▶ TASK DETAILS:
Copy out only those lines running from the line with "The height and width of the screenshot is (605, 892)." to the end of the listing, keeping each one exactly as it is.
BEGIN
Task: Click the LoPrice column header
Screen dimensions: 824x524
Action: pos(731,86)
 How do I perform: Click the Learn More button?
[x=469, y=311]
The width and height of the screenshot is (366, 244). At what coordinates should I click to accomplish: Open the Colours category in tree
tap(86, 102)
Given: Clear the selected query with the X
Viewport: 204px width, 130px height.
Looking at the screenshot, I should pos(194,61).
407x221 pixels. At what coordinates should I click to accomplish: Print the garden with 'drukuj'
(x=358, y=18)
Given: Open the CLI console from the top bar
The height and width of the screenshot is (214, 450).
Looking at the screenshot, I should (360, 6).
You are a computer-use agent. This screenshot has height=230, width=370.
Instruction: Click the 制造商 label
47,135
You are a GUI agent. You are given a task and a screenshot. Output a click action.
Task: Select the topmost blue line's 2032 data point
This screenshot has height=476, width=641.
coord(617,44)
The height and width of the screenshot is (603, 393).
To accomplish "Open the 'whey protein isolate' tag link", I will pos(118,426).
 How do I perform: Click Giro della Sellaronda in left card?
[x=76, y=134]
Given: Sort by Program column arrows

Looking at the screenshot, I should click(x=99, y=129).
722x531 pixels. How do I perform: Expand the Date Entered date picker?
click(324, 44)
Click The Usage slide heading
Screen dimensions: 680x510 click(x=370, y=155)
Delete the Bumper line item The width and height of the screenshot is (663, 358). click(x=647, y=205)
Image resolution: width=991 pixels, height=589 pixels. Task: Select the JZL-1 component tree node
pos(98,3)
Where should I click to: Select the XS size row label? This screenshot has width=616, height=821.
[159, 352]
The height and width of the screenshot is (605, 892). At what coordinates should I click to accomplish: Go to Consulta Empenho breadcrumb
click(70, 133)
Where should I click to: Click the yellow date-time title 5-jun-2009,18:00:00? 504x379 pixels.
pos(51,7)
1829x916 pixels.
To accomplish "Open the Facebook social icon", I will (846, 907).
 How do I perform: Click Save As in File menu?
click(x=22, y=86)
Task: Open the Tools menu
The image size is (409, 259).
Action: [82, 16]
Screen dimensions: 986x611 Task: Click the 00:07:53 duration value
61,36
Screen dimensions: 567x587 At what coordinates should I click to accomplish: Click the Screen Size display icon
END
▶ REPLY TO THE TASK:
The height and width of the screenshot is (605, 892). At what coordinates should I click to accomplish: Go to Consulta Empenho breadcrumb
click(70, 133)
Where should I click to: Click the yellow date-time title 5-jun-2009,18:00:00? 504x379 pixels.
pos(51,7)
1829x916 pixels.
To accomplish "Open the Facebook social icon", I will (846, 907).
 How do I perform: Click Save As in File menu?
click(x=22, y=86)
Task: Open the Tools menu
The image size is (409, 259).
Action: [82, 16]
Screen dimensions: 986x611 Task: Click the 00:07:53 duration value
61,36
Screen dimensions: 567x587 At what coordinates should I click to accomplish: Click the Screen Size display icon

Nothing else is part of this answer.